**PASSAGE TO READ**.

******

Background and Aims Brugada syndrome (BrS) is a channelopathy, with electrocardiographic changes predisposing to malignant ventricular arrhythmias and sudden cardiac death. Since several drugs used in common anesthetic practice interact with cardiac ion channels like local anesthetics, BrS is a clinical condition that requires adequate anesthetic planning. Epidural analgesia (EA) is historically considered a relative contraindication due to the possibility of arrhythmias although supporting evidence is lacking.

Methods A 31-year-old multipara with type 1 BrS diagnosed after syncope and episodes of ventricular tachycardia with an implantable cardioverter defibrillator under quinidine, presented to the Emergency department in labour. After fully informed about the risks an epidural catheter (EC) was placed, under continuous ECG, pulse oximetry, temperature, and blood pressure monitoring. A test dose of 5 mL ropivacaine 0.2% with sufentanil 1 ug/mL was administered resulting in no hemodynamic changes. After 10 minutes a loading dose of 9 mL of the same mixture was given with no changes. The analgesia consisted in ropivacaine 0.1% boluses hourly.

******

**PARTS OF THE EXERCISE**.
**a.** In the Brugada syndrome case report above, how would you say this sentence in Spanish: "A test dose of 5 mL ropivacaine 0.2% with sufentanil 1 ug/mL was administered resulting in no hemodynamic changes."
**b.** Does each statement agree with the Brugada syndrome case report above? Answer yes or no for each, quoting the words that decide it.
(i) Epidural analgesia has historically been seen as a relative contraindication in Brugada syndrome.
(ii) The patient was giving birth for the first time.
(iii) The loading dose given after 10 minutes was 9 mL.
**c.** Can you write the next part of the Brugada syndrome case report above, starting after its last sentence?

******

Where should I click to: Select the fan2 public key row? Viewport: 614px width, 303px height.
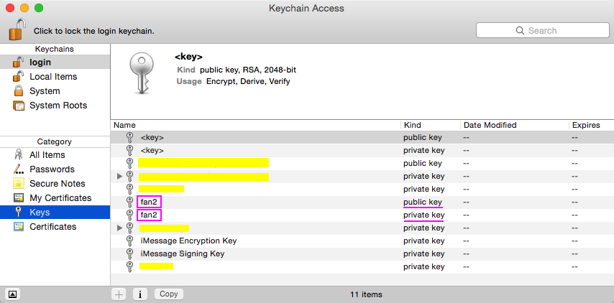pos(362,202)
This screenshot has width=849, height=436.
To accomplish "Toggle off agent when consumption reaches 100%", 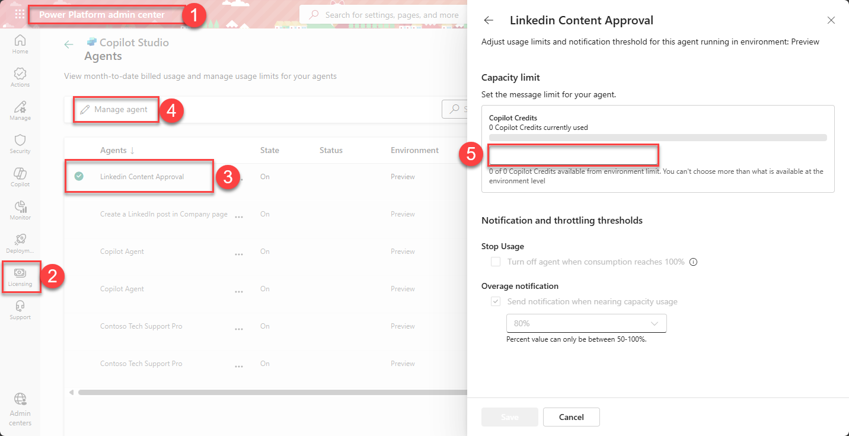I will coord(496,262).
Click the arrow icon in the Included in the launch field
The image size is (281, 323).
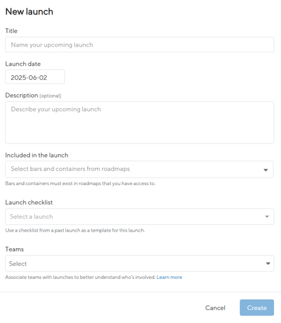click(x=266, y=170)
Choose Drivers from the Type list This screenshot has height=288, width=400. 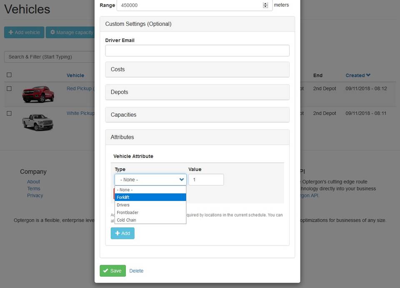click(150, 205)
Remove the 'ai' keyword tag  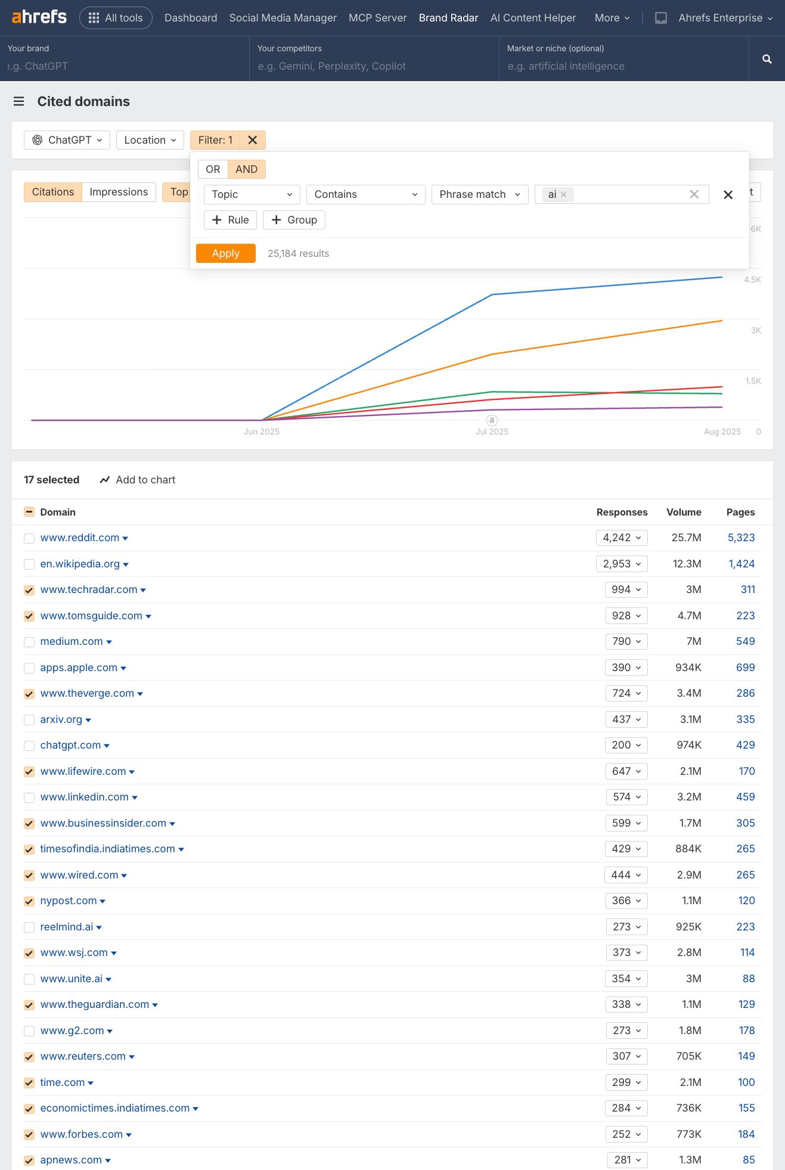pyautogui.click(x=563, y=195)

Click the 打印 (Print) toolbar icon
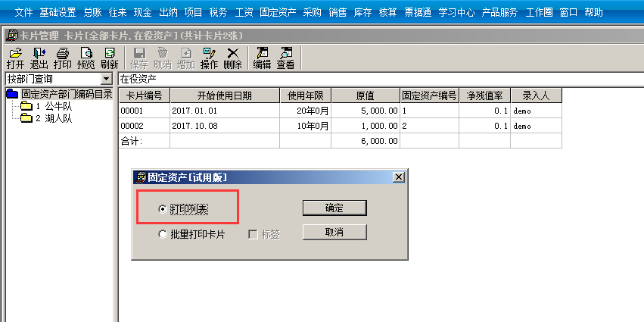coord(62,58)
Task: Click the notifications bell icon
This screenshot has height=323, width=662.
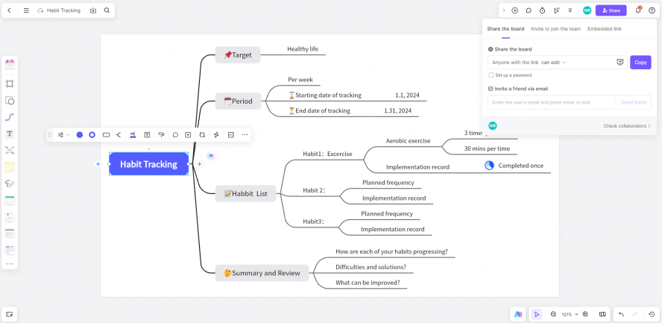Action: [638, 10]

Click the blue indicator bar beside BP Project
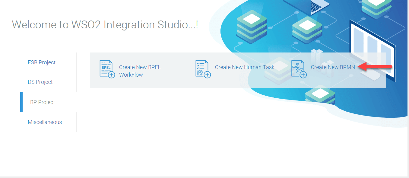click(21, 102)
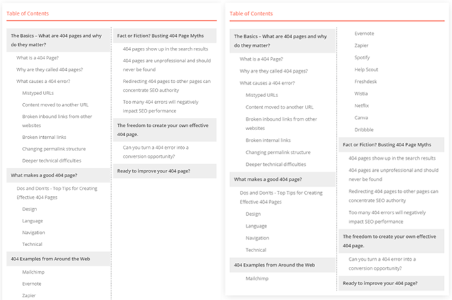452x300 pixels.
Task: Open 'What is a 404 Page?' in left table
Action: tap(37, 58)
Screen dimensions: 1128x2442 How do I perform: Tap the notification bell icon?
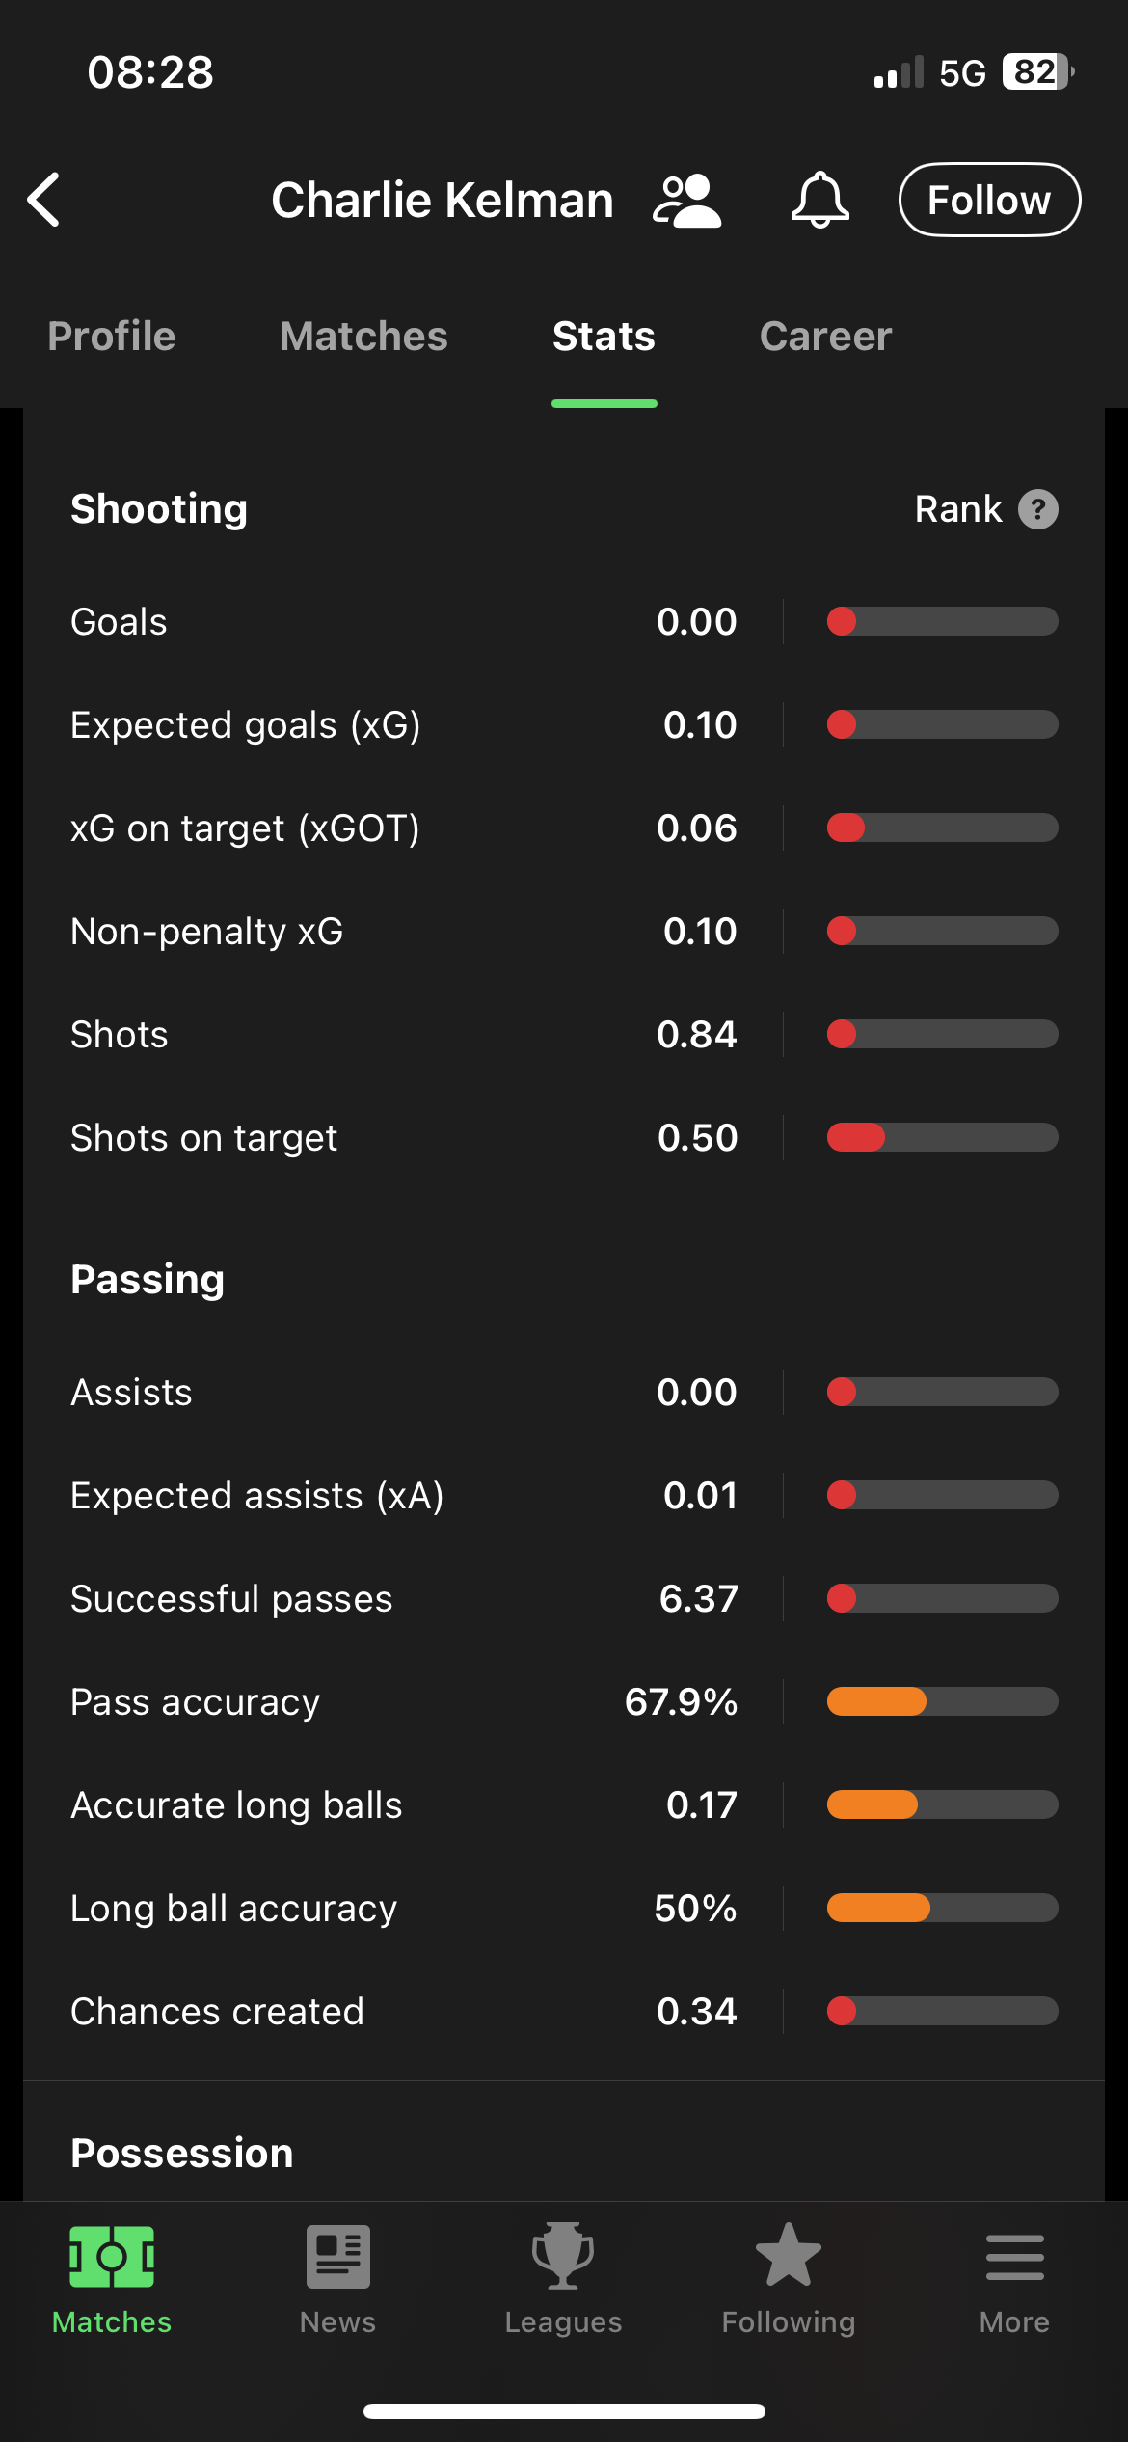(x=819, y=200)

******

**RESULTS FOR THE EXERCISE**.
**a.** Se administró una dosis de prueba de 5 mL de ropivacaína al 0,2 % con sufentanilo 1 ug/mL, sin que se produjeran cambios hemodinámicos.

**b.**
(i) Yes: "Epidural analgesia (EA) is historically considered a relative contraindication due to the possibility of arrhythmias"
(ii) No: "A 31-year-old multipara"
(iii) Yes: "After 10 minutes a loading dose of 9 mL of the same mixture was given with no changes."

**c.**
Results During the entire labor, she was hemodynamically stable under adequate monitoring, with controlled pain. The evolution was to an uneventful eutocic delivery within 4 hours.

Conclusions EA is an excellent choice for labour, with adequate pain control, without significant hemodynamic changes and maintenance the parturient’s collaboration in childbirth. In patients with BrS, ropivacaine is presumably safer than bupivacaine because it dissociates from the cardiac sodium channel more rapidly. We found that EA with ropivacaine is a safe and effective in patients with BrS if adequate monitoring is assured during labour.